Einst entlegene Inseln im Indischen Ozean sind heute Luxus­­­- des­ti­­n­ationen. Die Bewohner zahlen dafür einen hohen Preis


Die erstaunliche Karriere der „Inselparadiese“ im Indischen Ozean – das sind die Seychellen, die Komoren mit Grande Comore und Mayotte, Nosy Be, La Réunion, Mauritius, die Malediven und Sansibar – begann erst gegen Ende des 20. Jahrhunderts. Es war der Zeitpunkt, als die Geheimtipps für Weltreisende – sowohl Wohlhabende als auch Aussteiger in Südasien und Südostasien, in Bali, Thailand, Ceylon, Goa – vom Massentourismus ebenso überrollt wurden wie das weltweit berühmteste „Inselparadies“ im Pazifik, Hawaii.

Doch nicht die aus ihren Strandhütten Vertriebenen flüchteten sich zu den verstreut im Ozean liegenden Inseln zwischen Indien und Afrika. Es waren erstaunlicherweise die Gutverdiener der westlichen Welt und die zur Millenniumswende in Erscheinung tretenden arabischen und indischen Dollarmillionäre, die sich unter der wohlwollenden Zustimmung der Inselherrschenden hier ihre irdischen Paradiese erschufen. Ihre Kennzeichen waren Abgeschiedenheit und luxuriöse Exklusivität.

Obwohl der Indische Ozean seit dem Altertum eines der meistbefahrenen und meistbeschriebenen Weltmeere war, über das der gesamte Handel zwischen Indien, Arabien, dem Mittleren Osten, Europa und bis hin nach Fernost abgewickelt wurde, gehörten die kleinen Inselgruppen in seiner Mitte zu den Vergessenen der Weltgeschichte.

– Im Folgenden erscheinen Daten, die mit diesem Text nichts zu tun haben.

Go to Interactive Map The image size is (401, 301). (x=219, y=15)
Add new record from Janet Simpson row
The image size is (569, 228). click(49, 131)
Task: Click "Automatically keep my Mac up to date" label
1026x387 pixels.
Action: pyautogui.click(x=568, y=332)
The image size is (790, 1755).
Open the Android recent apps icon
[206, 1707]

Die ersten Europäer, die diesen Ozean befuhren, die Portugiesen, benötigten mit ihren schnellen Karavellen bei seiner Überquerung keine Erfrischungsstationen. Sie konnten also die Inseln links liegen lassen. Sie waren für sie ohne jegliches Handels- oder Rohstoffinteresse, meist gar nicht bevölkert oder zu weit von der schnellsten Route entfernt. Aber auch besiedelte Inseln wie Sansibar und die Komoren lohnten nicht die Auseinandersetzung mit ihren einheimischen oder arabischen Statthaltern. Und ebensowenig benötigten die portugiesischen Handelsfahrer die Unterstützung der als kriegerisch geltenden Malediver, deren korallenbewehrter Archipel eine Gefahr für alle Großsegler darstellte.

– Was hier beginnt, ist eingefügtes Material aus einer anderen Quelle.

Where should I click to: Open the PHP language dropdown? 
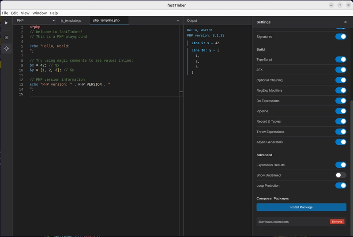[x=35, y=20]
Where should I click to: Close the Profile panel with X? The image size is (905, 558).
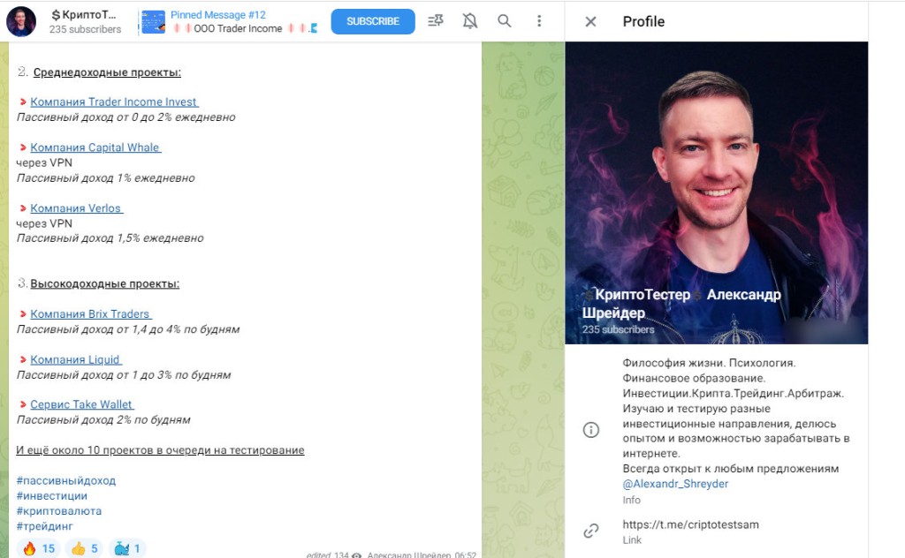tap(591, 22)
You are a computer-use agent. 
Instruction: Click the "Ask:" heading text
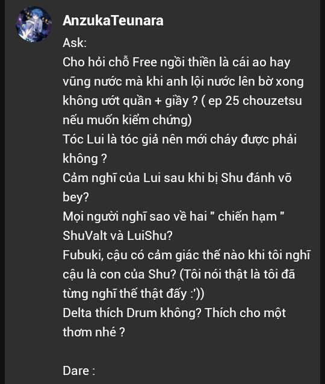75,43
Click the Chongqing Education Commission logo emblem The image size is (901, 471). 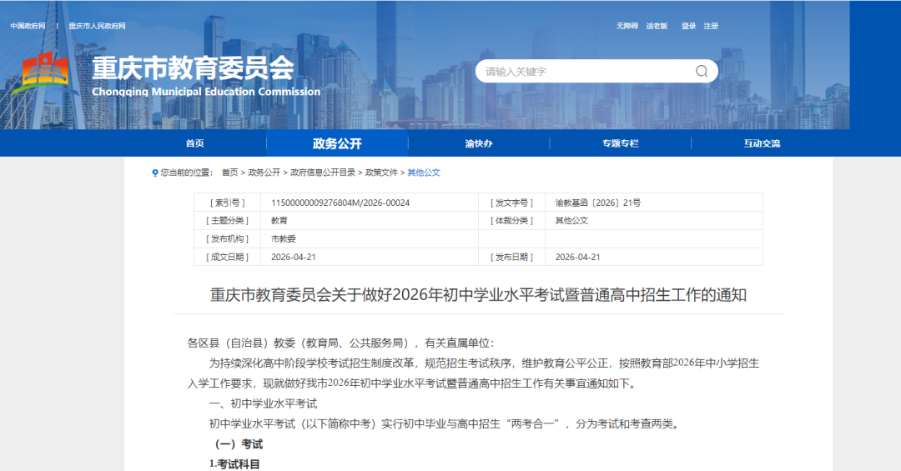[x=46, y=75]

Die jahrhundertelange Vergessenheit wurde im Zeitalter der globalen Öffentlichkeit und Medialisierung zu Beginn des 21. Jahrhunderts für einige von ihnen ein profitträchtiger Wirtschaftsfaktor. Wenn in unseren Tagen fast jeder Erdenbewohner, von den Azoren bis Kamtschatka, von Alaska bis Feuerland, so exotische Namen wie Sansibar, Malediven, Seychellen oder Mauritius kennt, liegt das einerseits an einem Übermaß effizienter Ver- marktungspropaganda, andererseits aber auch an dem ungebrochenen Mythos der im Irgendwo eines tiefblauen Ozeans liegenden Paradiesinsel. Die vom Zeitgeist wiederentdeckten Eilande boten die gewünschte Mischung aus einer mittleren Distanz zum Weltentrubel und gezähmter Exotik.

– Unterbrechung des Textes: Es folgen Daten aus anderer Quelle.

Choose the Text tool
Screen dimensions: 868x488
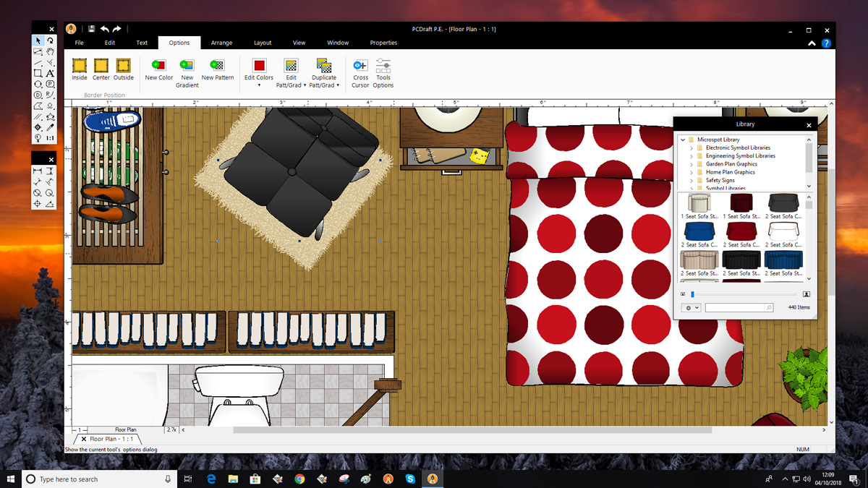pyautogui.click(x=50, y=74)
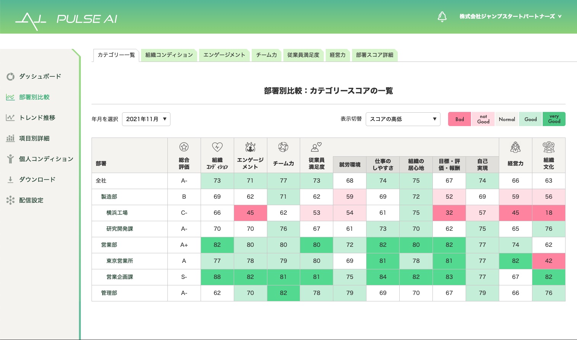The height and width of the screenshot is (340, 577).
Task: Click the very Good legend swatch
Action: [554, 119]
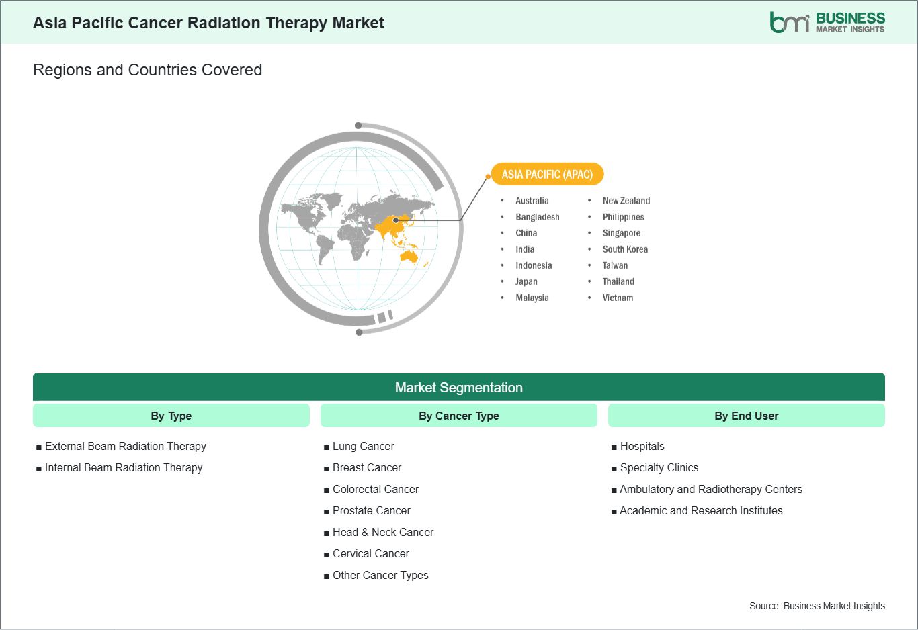Image resolution: width=918 pixels, height=630 pixels.
Task: Select the By Type segment header
Action: [x=171, y=416]
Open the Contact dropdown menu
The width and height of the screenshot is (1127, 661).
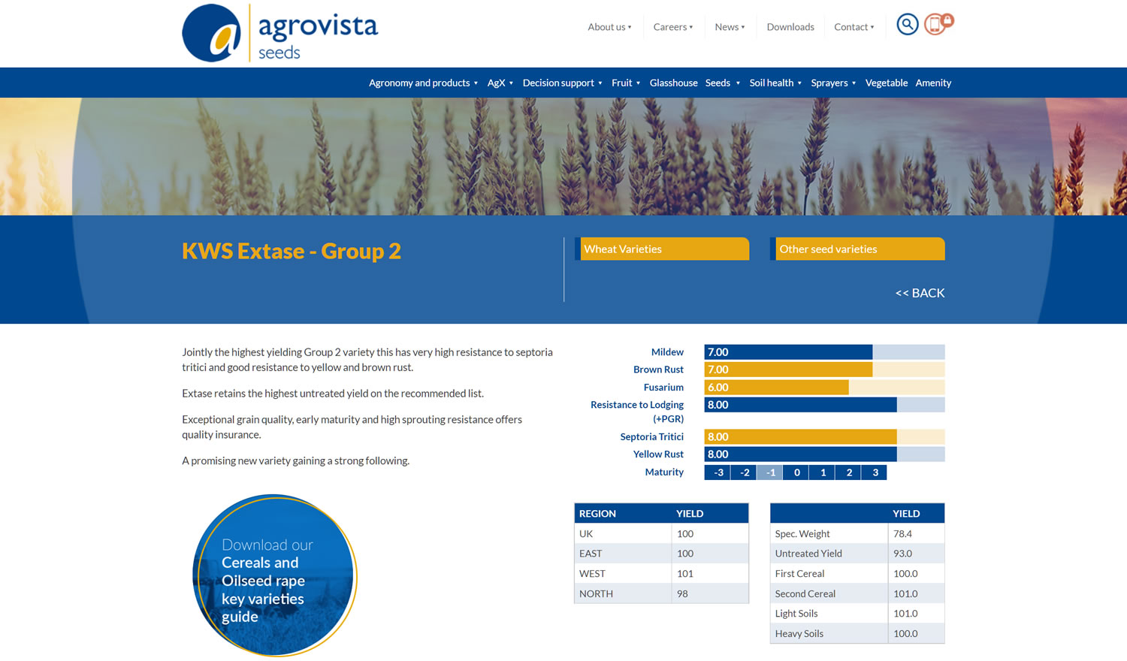(x=854, y=27)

Sie bargen „die Quintessenz des exotischen Traumes“, waren „ein Ort, um die Welt zu überdenken“, oder auch nur „Juwelen der Meeresnatur“. Sprachlich waren Steigerungen kaum mehr möglich – und zwar in allen großen Weltidiomen, ob auf Deutsch, Portugiesisch, Englisch, Französisch, Spanisch, Chinesisch, Hindi, Russisch, Arabisch, Japanisch oder Farsi. „Sindbad der Seefahrer“ mit seinen märchenhaften Übertreibungen lässt grüßen.

Unabhängig von den realen Gegebenheiten der Landschaft, der Bevölkerung, der Sprache, der Religion oder der wirtschaftlichen Ausrichtung wurden zwischen Granitfelsen, auf Korallenatollen, an sumpfigen Nehrungen, an Vulkanhängen oder auf Holzpfeilern mitten im Ozean „luxuriöse Verstecke an jungfräulichen Stränden ganz nahe an der Natur geschaffen“. Neben dem milden Klima, der Abgeschiedenheit und der Rundumversorgung spielte vor allem das Leben unter Wasser eine bedeutende Rolle für den Erfolg solcher künstlicher Implantate.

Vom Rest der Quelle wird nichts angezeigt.